China Hints Japan To Be Invited to WWII Memorial Parade
BEIJING (Reuters) - China will welcome all national leaders to a military parade marking the 70th anniversary of the end of World War Two, the foreign minister said on Sunday, the strongest sign yet that it could invite wartime enemy Japan.
Sino-Japan relations have long been poisoned by what China sees as Japan's failure to atone for its occupation of parts of the country before and during the war, and it rarely misses an opportunity to remind its people and the world of this.
In the last two years, ties have also deteriorated sharply because of a dispute over a chain of uninhabited islets in the East China Sea, though Chinese and Japanese leaders met last year in Beijing to try to reset relations.
But the remarks by Chinese Foreign Minister Wang Yi come as the two countries plan to hold their first security talks in four years in Tokyo on March 19, an indication of a possible improvement in strained ties.
"Our goal is to remember history, commemorate the martyrs, cherish peace and look to the future," Wang said of the parade at a briefing on the sidelines of China's annual meeting of parliament.
"We will extend the invitation to the leaders of all relevant countries and international organizations. No matter who it is, as long as they come in sincerity, we welcome them," Wang said in response to a question about whether Japanese Prime Minister Shinzo Abe would be invited.
China's foreign ministry previously had said only that it would invite major participants in the war and other countries in the region to the parade.

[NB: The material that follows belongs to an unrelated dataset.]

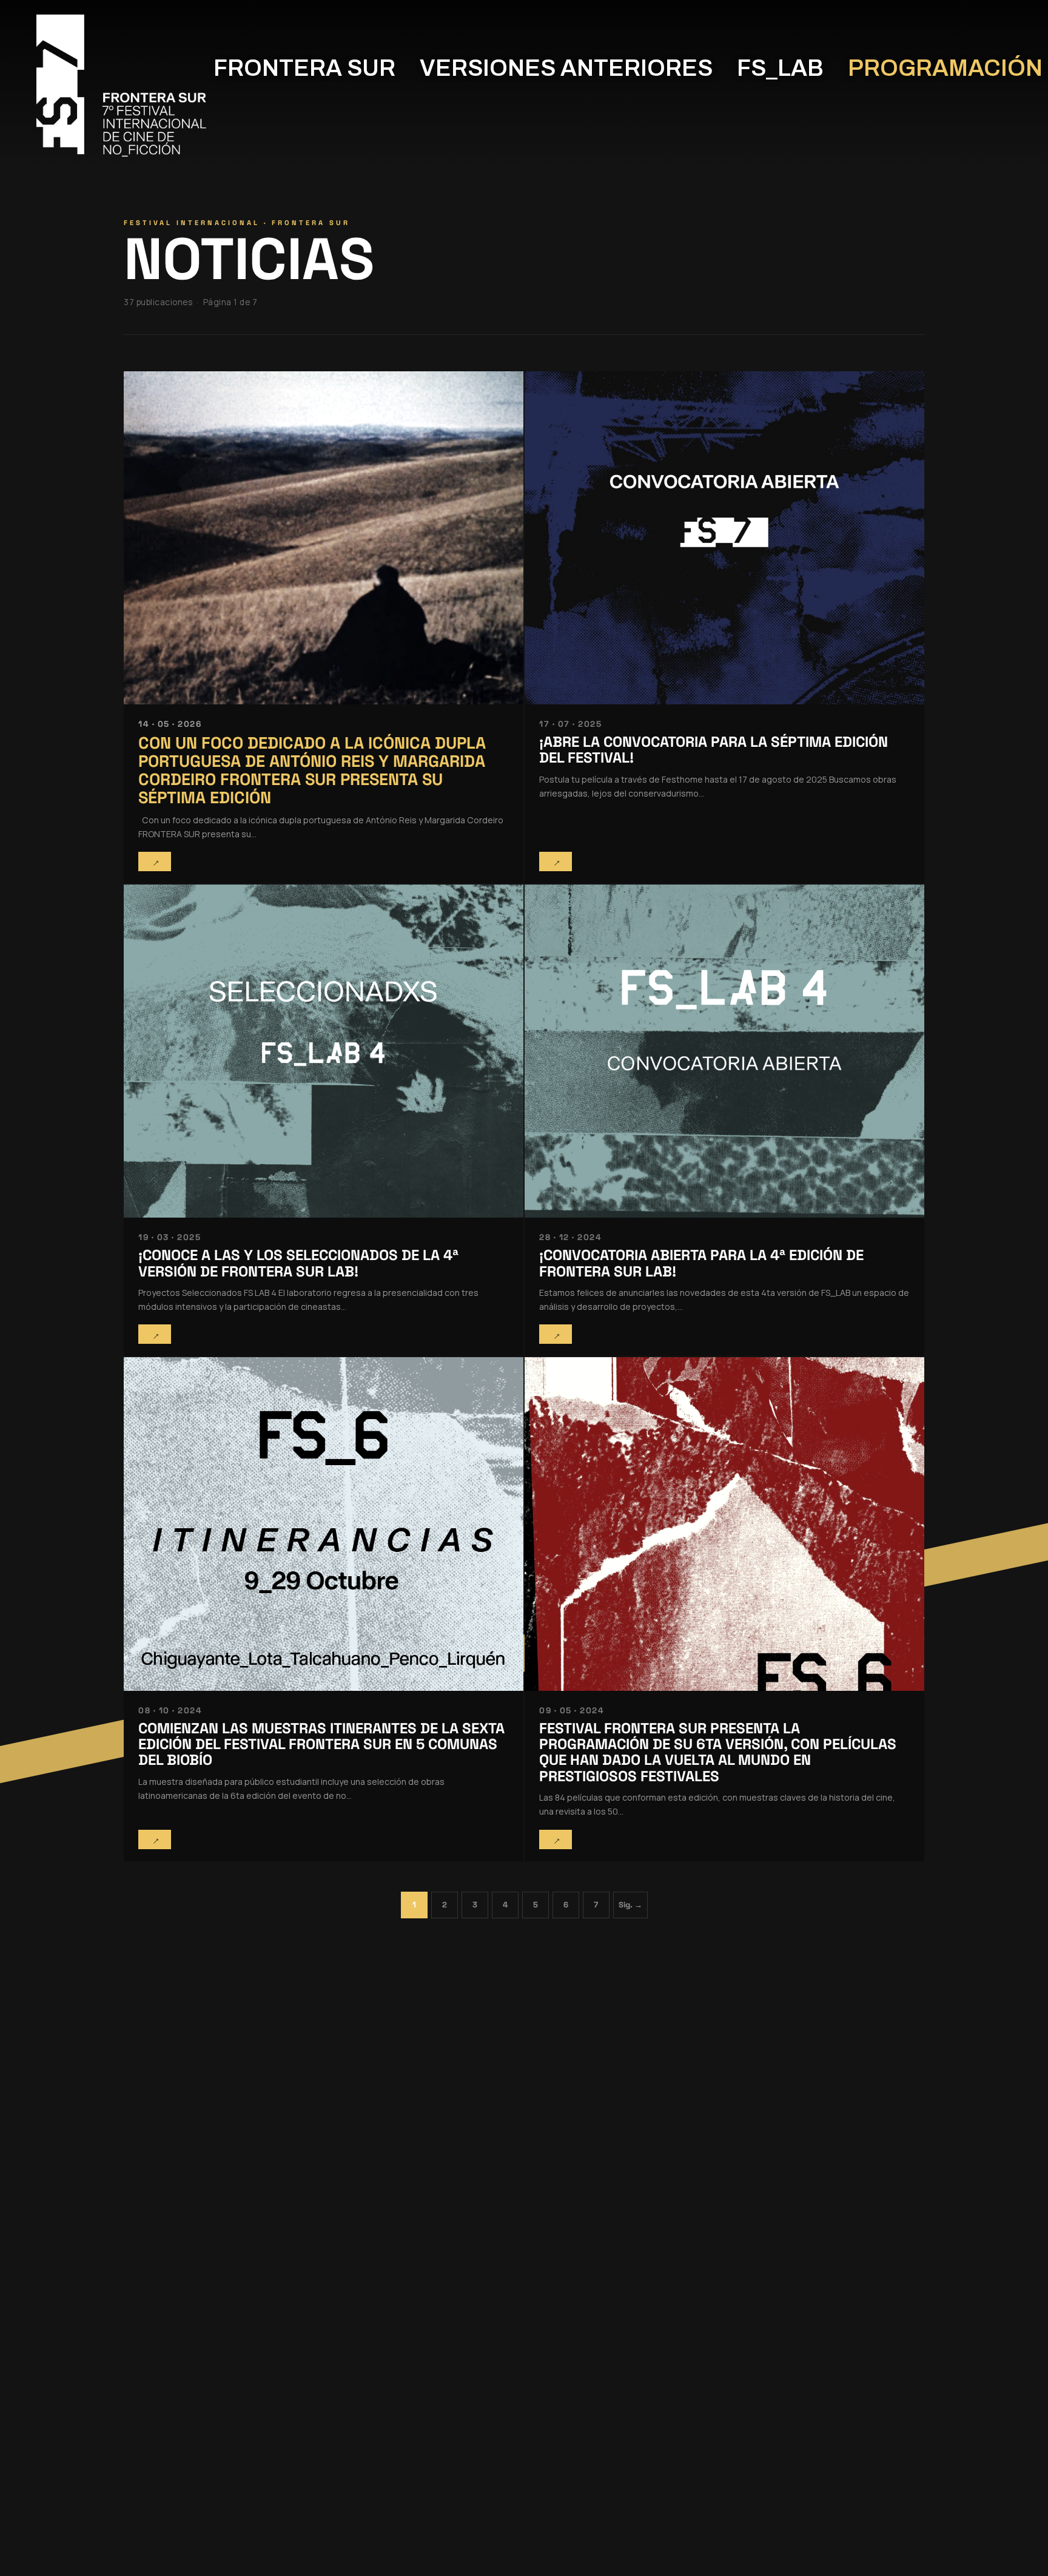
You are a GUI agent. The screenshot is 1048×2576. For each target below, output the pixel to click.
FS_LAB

It had been adamant that the show would not be an attempt by China's growing military to "flex muscles", though experts see the parade as largely directed at Japan.

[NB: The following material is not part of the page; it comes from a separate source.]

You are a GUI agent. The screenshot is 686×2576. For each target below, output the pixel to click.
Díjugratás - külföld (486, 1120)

The parade, likely to be held in September, will be Chinese President Xi Jinping's first since he took over as Communist Party and military chief in late 2012 and as state president in early 2013. He will also hold a reception and a gala during the event.
Wang said Japan needed to check its conscience about its wartime history.
"Seventy years ago Japan lost the war. Seventy years later, Japan should not lose its conscience. Will it continue to carry the baggage of history or will it make a clean break with past aggression?" he said.